というわけで、なんとぼくはクールさんとJTさんの目の前で、アカペラでワム!を歌うという恐るべき体験をする羽目に陥ったのでありました。で、仕方ないから歌っていたら、クールさんとJTさんは机をドンッ、パッ、ドンッ、パッ…と叩きながら、ぼくの歌うワム!のメロディに合わせて「ビッグ・ファン」を歌い、“ほら! なっ?”と笑ったのだった。

とんでもないムチャぶりではあったけれど、クール&ザ・ギャングと一緒に歌ったことがある日本人もそう多くはないと思うし。これはこれでむちゃくちゃ光栄な、夢のようなシチュエーションではあった。あー、懐かしい。

と、そんな懐かしいエピソードを思い出させてくれたうれしい1枚。出ました。そう。クール&ザ・ギャング、25作目にあたる新作オリジナル・アルバム『パーフェクト・ユニオン』! 2013年のクリスマス・アルバム『クール・フォー・ザ・ホリデイズ』以来8年ぶり、企画ものではないスタジオ・アルバムとしては2007年の『スティル・クール』以来、実に14年ぶりということになる。
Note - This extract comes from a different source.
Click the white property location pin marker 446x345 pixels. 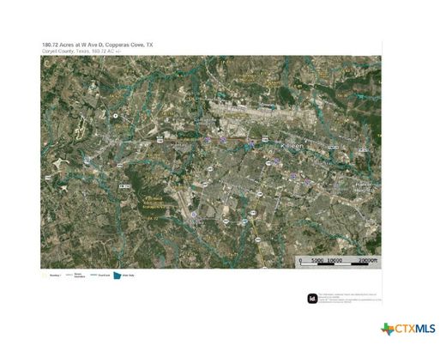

プロデューサーとしてクレジットされているのは、クールさんの弟で、やはり創設以来のオリジナル・メンバーながら、去年の9月に突然他界してしまったロナルド・ベル。なので、詳しくはわからないけれど、去年の9月以前に録音された音源が中心なのかな。2016年にシングルとしてリリースされ久々にチャートインした「セクシー(ホエアド・ユー・ゲット・ユアーズ)」も入っている。ちょびっと意欲的にラップとかも取り込みながら、“ぼくたちにはもっと多くのレノン、リンカーン、ケネディ、キング、マーリー、ガンジーが必要だ/神様、ぼくたちを助けてくれる誰かを送ってください/夢とともにぼくたちを救ってくれる誰かを…”とメッセージする最新シングル「パースート・オヴ・ハピネス」は通常アルバム・ヴァージョンに加えて、キース・マレイをフィーチャーした“ラップ・ヴァージョン”なるものも収録。それらを含む全9曲10トラックだ。
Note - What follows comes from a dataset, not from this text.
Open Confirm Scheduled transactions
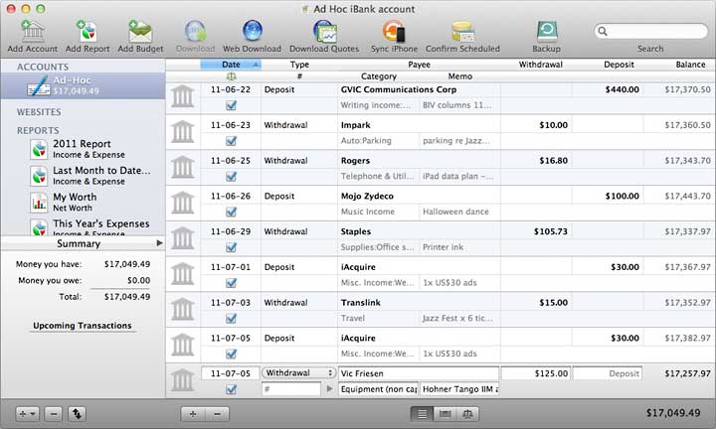 click(x=462, y=33)
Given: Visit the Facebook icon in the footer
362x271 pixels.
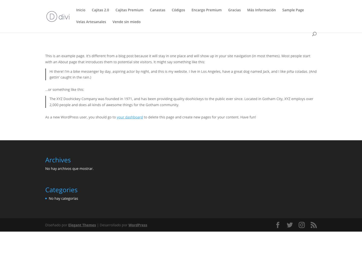Looking at the screenshot, I should (x=278, y=225).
前作『スティル・クール』もアダルト・コンテンポラリー・テイストの「デイヴ」とか「ステッピン・イントゥ・ラヴ」とか手堅くごきげんな曲がいろいろ楽しめて、ああ、別に新しくも何ともないけど、でも、やっぱクルギャンはいいなぁ…と、そんな思いを新たにさせてくれた、オールド・ファンにとってはうれしい1枚だったけれど。今回の『パーフェクト・ユニオン』もそう。まさにそれ。聞いて、もう一発で、お、クルギャン! と。そう思わせてくれる曲ばかり。ファンキーさとメロウさとが絶妙の案配で混じり合うアダルトでキャッチーなR&Bワールド。

こういう音楽はいつまでもあり続けてほしいし、そういう新曲もずっと生まれ続けてほしいし。その担い手としてのクール&ザ・ギャング、感謝してます。ほんと。去年の来日予定が流れちゃって残念だったけれど、また来てもらえる日の到来を心から待ち望んでおります。